## Assignment
Quote the records below verbatim, starting with the line containing "At what (x,y)" and ending with the line containing "Describe the element at coordinates (260, 420)", both lines included. Omit the pictures.

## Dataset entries

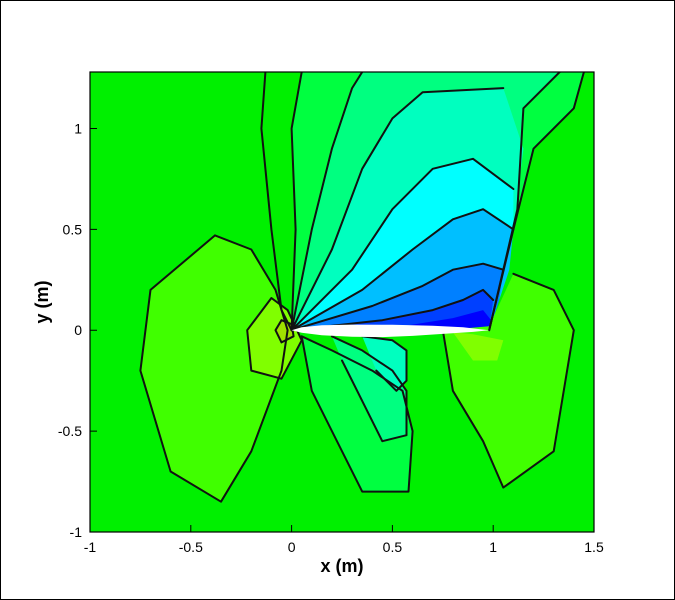 This screenshot has width=675, height=600. Describe the element at coordinates (493, 547) in the screenshot. I see `x-tick-label: 1` at that location.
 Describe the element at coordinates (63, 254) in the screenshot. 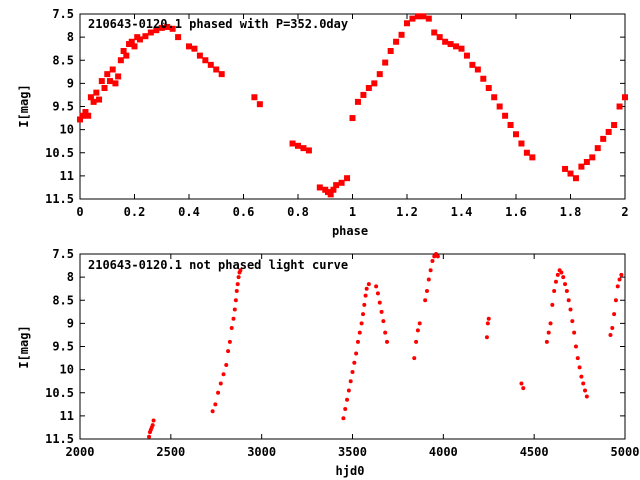

I see `unphased-plot-ytick-label: 7.5` at that location.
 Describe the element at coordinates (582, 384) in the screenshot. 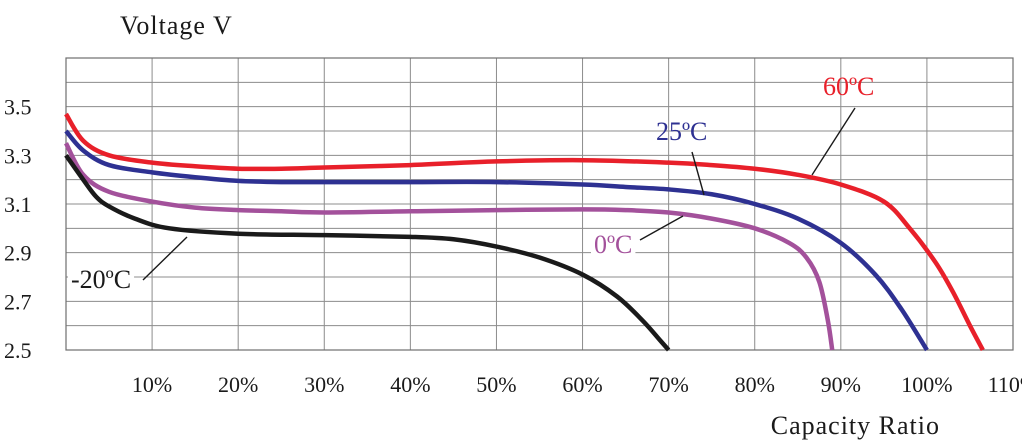

I see `x-tick-label: 60%` at that location.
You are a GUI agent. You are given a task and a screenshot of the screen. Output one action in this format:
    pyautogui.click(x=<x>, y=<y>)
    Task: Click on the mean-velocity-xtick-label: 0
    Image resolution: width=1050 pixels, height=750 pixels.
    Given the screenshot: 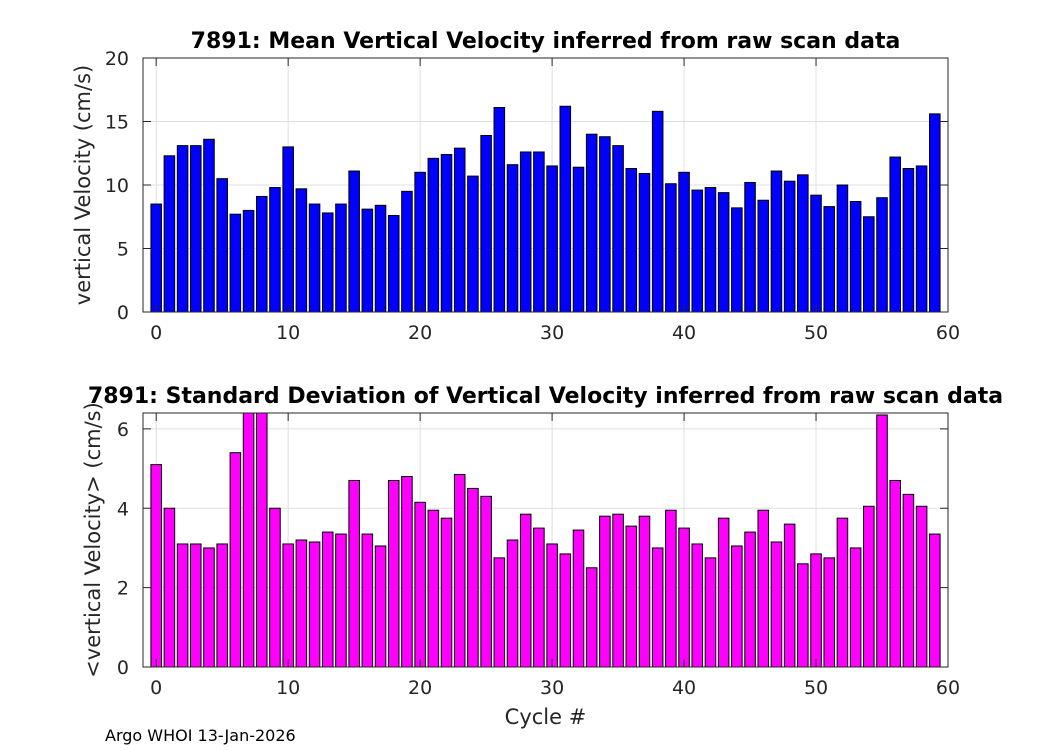 What is the action you would take?
    pyautogui.click(x=156, y=333)
    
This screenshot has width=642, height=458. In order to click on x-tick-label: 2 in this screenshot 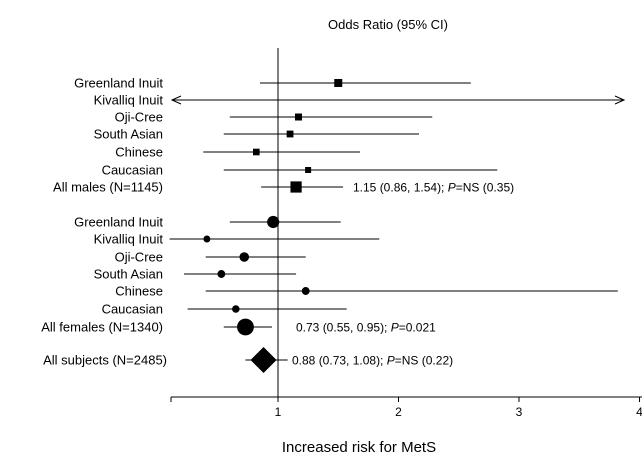, I will do `click(398, 412)`.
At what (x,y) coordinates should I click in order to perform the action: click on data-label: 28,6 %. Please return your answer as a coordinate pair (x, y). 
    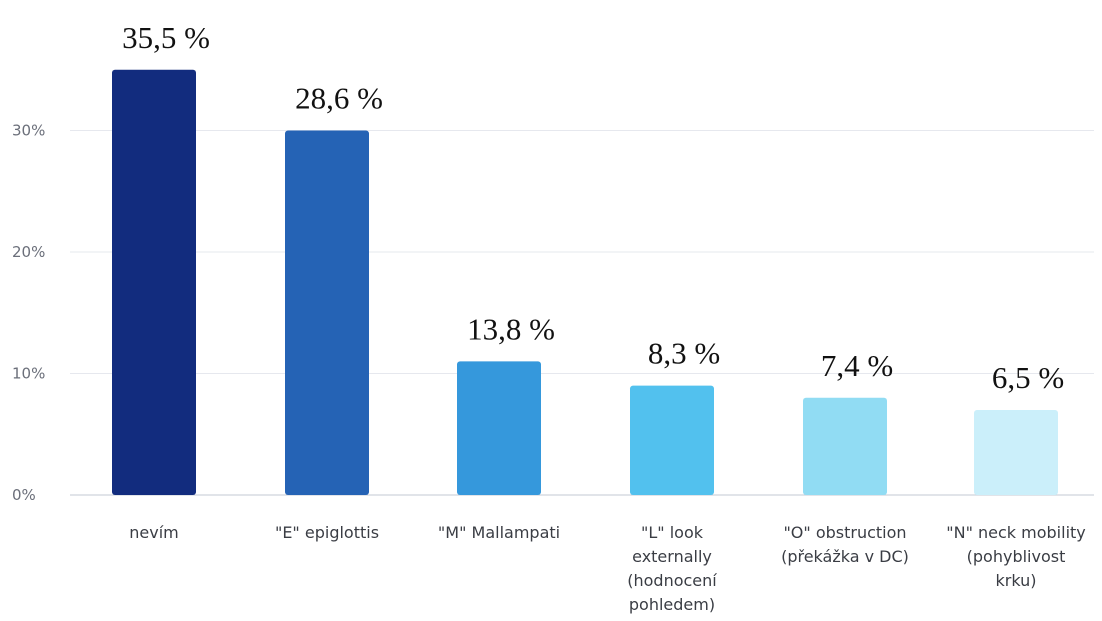
    Looking at the image, I should click on (339, 98).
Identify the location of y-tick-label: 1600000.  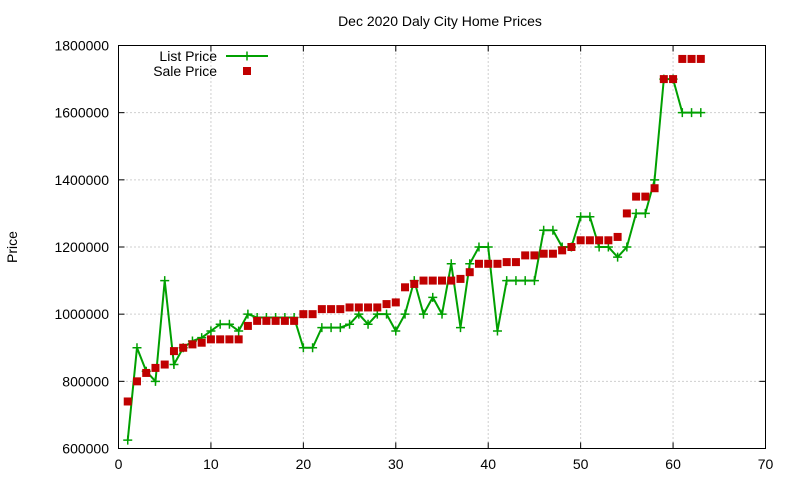
(82, 113).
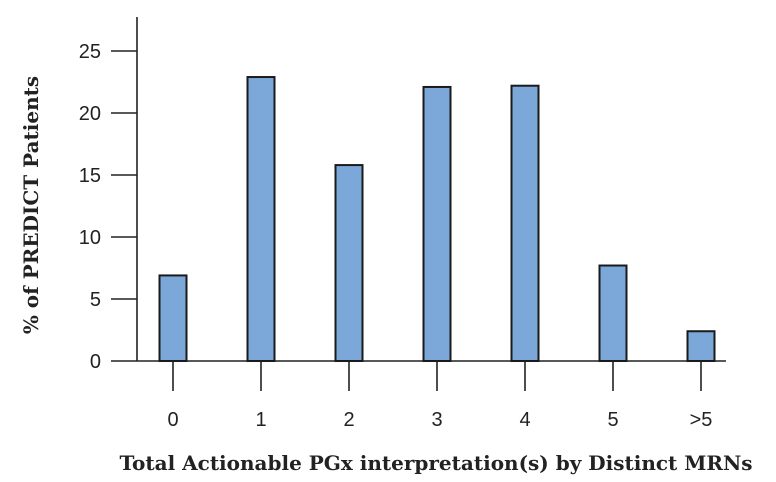  Describe the element at coordinates (260, 420) in the screenshot. I see `x-tick-label: 1` at that location.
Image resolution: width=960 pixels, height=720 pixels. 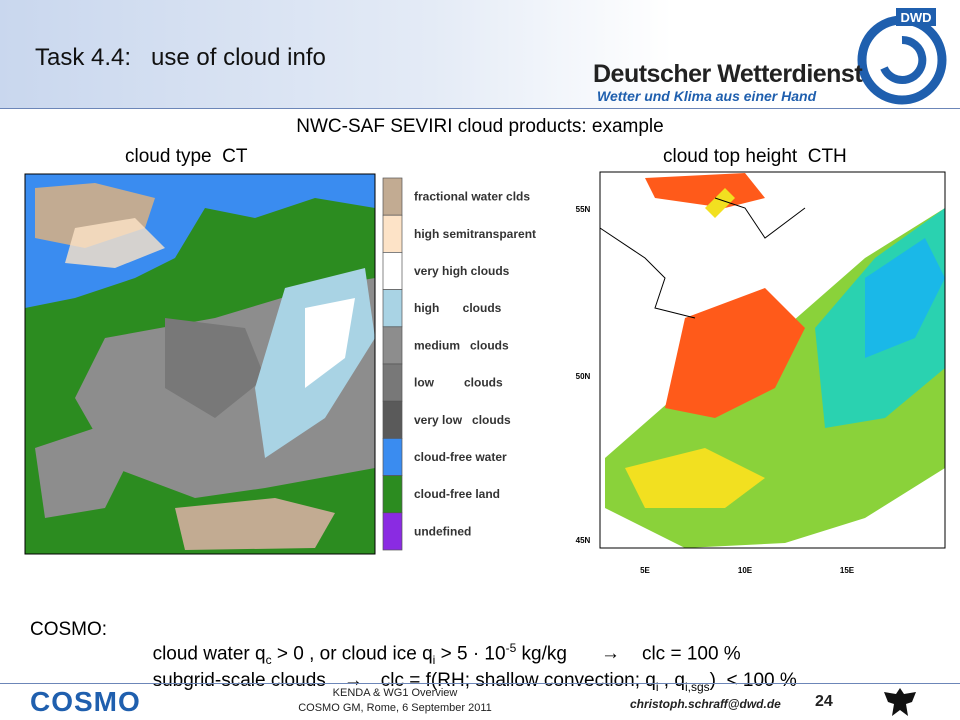 What do you see at coordinates (209, 654) in the screenshot?
I see `text: cloud water q` at bounding box center [209, 654].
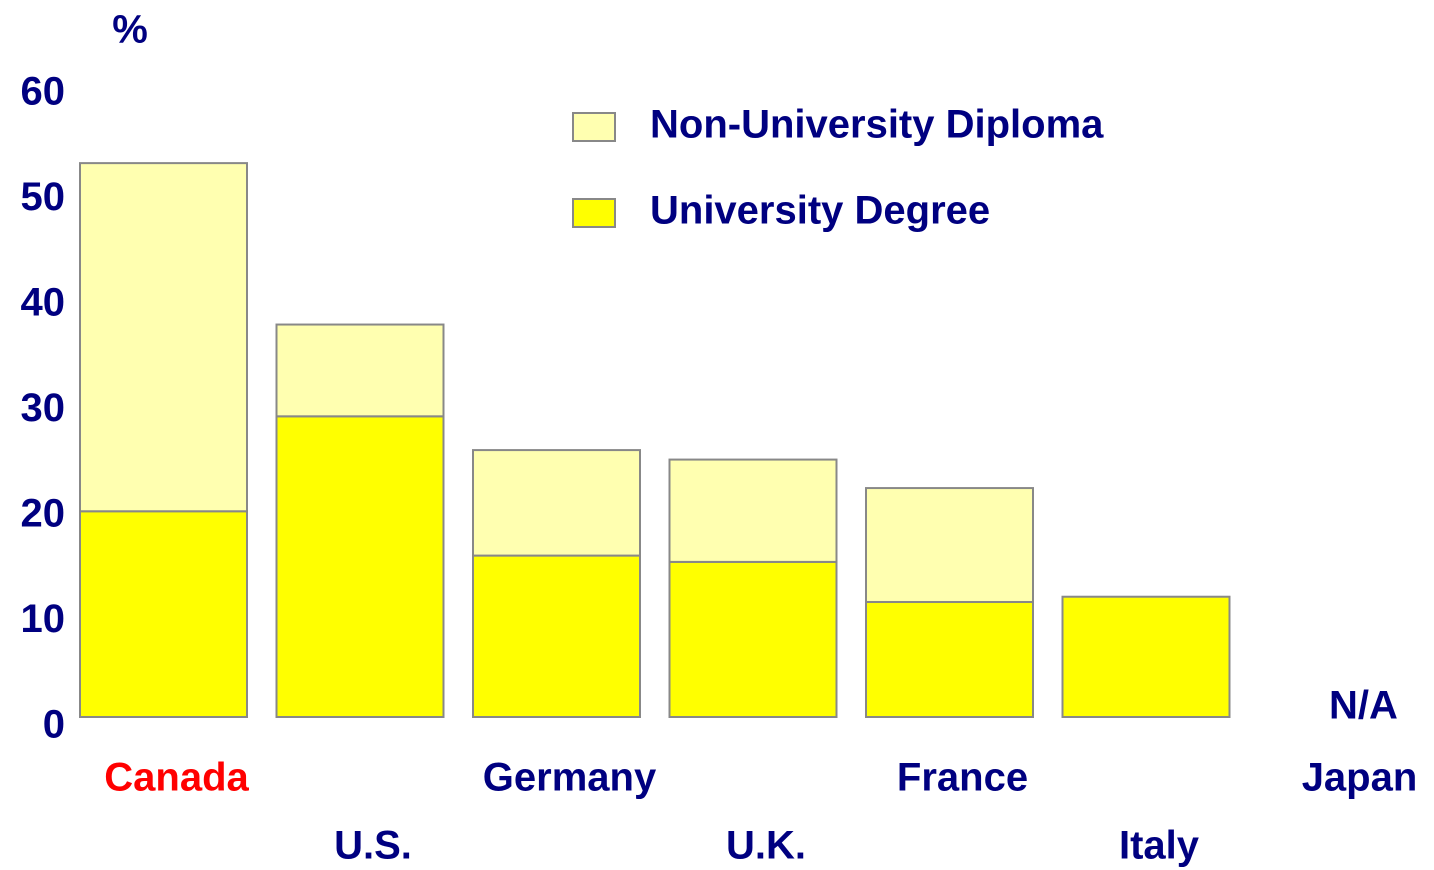 This screenshot has width=1434, height=870. Describe the element at coordinates (44, 92) in the screenshot. I see `y-tick-label: 60` at that location.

## Exercise output
At what (x,y) coordinates should I click in order to perform the action: click on data-label: 28,6 %. Please return your answer as a coordinate pair (x, y). 
    Looking at the image, I should click on (339, 98).
Identify the location of y-tick-label: 1600000.  
(82, 113).
  Describe the element at coordinates (260, 420) in the screenshot. I see `x-tick-label: 1` at that location.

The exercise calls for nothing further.